Descriptions of chemical composition, geometry, and bonding are the core components of the data structures of all molecular modeling/graphics programs. Knowledge of chemical composition and bonding (chemical configuration) are prerequisites for molecular modeling. Geometry information may be derived computationally using model building methods (small molecules and oligomers only) or experimentally using methods like X-ray crystallography and NMR spectroscopy.

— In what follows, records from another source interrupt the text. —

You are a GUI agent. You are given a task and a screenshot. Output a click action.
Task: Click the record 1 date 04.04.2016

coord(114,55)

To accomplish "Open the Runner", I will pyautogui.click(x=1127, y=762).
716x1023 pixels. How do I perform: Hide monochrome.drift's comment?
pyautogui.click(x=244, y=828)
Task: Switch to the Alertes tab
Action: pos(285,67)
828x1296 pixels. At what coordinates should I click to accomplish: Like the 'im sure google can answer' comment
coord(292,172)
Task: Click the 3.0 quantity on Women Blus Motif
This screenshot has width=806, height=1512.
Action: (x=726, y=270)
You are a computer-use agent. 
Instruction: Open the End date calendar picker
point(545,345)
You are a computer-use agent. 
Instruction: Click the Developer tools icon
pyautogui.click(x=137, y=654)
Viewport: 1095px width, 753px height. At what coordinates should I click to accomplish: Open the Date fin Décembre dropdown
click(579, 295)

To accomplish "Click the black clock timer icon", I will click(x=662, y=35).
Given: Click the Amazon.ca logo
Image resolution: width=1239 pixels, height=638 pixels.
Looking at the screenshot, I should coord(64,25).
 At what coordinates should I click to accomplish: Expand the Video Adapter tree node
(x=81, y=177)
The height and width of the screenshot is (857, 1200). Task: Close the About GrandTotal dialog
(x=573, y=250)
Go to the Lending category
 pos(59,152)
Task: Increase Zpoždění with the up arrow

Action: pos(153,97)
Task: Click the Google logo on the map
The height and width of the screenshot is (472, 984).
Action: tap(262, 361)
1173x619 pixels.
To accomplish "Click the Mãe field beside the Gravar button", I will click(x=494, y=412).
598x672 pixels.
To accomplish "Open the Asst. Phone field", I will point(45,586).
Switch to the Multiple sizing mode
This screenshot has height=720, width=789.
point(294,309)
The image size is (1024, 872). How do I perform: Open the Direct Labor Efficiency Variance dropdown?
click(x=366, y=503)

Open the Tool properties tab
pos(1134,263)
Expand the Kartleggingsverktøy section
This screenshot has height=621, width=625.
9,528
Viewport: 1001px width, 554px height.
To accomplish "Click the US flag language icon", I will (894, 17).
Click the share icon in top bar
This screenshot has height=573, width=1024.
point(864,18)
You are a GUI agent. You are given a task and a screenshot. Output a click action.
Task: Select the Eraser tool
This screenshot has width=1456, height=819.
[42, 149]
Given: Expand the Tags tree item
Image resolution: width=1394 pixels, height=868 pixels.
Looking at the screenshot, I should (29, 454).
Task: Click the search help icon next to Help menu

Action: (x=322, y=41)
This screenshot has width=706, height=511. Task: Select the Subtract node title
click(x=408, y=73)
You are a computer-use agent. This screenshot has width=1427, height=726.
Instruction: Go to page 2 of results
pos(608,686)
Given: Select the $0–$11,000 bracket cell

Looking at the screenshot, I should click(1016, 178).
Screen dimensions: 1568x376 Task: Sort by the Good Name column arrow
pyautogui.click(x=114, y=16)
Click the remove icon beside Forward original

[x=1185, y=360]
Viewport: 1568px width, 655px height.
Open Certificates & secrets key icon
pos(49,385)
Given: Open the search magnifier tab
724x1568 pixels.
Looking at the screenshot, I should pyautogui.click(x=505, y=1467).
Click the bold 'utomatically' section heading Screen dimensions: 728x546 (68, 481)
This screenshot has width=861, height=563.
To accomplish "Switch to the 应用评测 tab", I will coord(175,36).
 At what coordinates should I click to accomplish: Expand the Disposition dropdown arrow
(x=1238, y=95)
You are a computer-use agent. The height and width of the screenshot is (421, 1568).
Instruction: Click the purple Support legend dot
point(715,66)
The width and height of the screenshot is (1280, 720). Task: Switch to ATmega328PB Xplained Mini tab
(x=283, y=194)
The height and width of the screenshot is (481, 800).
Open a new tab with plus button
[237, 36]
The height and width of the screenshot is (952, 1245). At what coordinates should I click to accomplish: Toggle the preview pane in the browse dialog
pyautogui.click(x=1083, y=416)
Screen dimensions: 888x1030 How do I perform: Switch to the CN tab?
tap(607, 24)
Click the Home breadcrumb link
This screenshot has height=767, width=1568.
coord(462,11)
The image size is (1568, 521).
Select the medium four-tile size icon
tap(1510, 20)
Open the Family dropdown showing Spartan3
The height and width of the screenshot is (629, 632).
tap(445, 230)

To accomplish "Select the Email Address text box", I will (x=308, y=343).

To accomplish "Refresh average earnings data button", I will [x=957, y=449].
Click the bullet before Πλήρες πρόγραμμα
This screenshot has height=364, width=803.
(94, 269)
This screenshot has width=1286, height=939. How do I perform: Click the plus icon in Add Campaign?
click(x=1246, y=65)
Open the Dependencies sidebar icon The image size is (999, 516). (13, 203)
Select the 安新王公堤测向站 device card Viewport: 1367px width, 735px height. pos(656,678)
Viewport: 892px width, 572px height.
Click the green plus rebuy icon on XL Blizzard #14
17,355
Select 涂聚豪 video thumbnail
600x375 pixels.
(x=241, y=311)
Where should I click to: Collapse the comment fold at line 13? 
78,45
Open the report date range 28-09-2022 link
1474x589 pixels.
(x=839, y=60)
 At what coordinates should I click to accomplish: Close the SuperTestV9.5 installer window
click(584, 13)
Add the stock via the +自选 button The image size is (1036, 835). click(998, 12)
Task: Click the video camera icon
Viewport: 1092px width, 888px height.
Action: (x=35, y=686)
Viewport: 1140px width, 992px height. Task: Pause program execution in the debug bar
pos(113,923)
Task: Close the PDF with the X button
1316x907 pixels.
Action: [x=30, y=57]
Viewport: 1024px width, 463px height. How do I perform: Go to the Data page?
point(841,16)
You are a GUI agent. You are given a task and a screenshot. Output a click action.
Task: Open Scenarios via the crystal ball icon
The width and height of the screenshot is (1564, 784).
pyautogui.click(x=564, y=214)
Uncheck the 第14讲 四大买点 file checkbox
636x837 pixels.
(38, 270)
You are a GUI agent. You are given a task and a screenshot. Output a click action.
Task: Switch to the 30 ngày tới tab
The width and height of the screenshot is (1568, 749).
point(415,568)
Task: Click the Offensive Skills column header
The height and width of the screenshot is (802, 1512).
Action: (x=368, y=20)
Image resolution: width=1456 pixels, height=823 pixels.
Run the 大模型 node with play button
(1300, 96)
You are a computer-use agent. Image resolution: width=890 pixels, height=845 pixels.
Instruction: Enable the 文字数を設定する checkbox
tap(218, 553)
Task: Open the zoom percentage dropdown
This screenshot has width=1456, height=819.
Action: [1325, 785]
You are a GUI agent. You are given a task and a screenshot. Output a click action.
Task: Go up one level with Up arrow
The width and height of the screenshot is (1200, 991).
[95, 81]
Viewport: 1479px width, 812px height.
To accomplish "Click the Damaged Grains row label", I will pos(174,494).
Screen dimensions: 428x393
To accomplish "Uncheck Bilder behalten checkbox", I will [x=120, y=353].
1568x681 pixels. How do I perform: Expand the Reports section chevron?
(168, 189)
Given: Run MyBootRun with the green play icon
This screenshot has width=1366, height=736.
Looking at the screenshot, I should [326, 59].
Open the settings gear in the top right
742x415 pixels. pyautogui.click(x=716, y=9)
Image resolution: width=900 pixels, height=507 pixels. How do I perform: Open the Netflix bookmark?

Chemical Composition and Bonding

Chemical composition is, at the very least, specified by element name (e.g. C, H, O, etc.), and in many programs (particularly programs that perform molecular mechanics calculations), by hybridization state as well. The element name and hybridization are typically denoted together by an atom type code, the nature of which varies from program to program (e.g. 12, c=, c.sp2). Bonding (connectivity) may be user-specified or calculated from interatomic distances, depending on the program.

Geometry

Geometry is specified in the form of coordinates. The two major coordinate systems are:

Cartesian coordinates (x, y, z values for each atom).
Z-matrix or internal coordinates (bond angles, lengths, and dihedral angles for each bonded pair, triplet and quartet of atoms, respectively).

In practice, most multi-purpose molecular modeling and molecular graphics programs require Cartesian coordinate input. Some molecular mechanics and quantum chemical programs require internal coordinates as input, whereas others accept either representation. However, for some purposes (notably energy minimization via a quantum method), direct input of internal coordinates can result in greater computational efficiency. Internal coordinates are usually input manually, which can be both tedius and tricky for non-trivial molecules. Aides for inputting Z-matrices are available.

Other Data

Some data is constant from molecule to molecule, and is generally supplied with the software. Examples include:

van der Waals radii.
Partial atomic charge (biopolymers), basis sets, and other electronic data.
Physical constants (e.g. Planck's constant).
Force-field parameters (e.g. constants for bond stretching, angle bending, etc.).

Data Storage

Data files distributed with a program (e.g. dictionaries, parameter files, etc.) are usually maintained in a central fixed location whose directory path is known to the program. Such data files may be automatically input during program initialization and/or as the data is needed. In some cases, data may be hard coded in a program (usually physical constants that never require modification).

The contents of the data structure can be saved to a file (sometimes a set of files) that is generically called a "molecule file." Molecule files contain all information required to recreate the data structure during subsequent uses of the program. Molecule file formats tend to be highly specific for a given program. The lack of a standard file format can create difficulties in transferring data between programs.

Some programs recognize third-party formats in addition to their native format. The Protein Databank (PDB) format is recognized by many programs, but this format is not well suited for small molecules. The program "Babel" can interconvert many different molecule file formats. Caution must always be used when transferring data between programs, particularly in regard to the translation of atom type codes.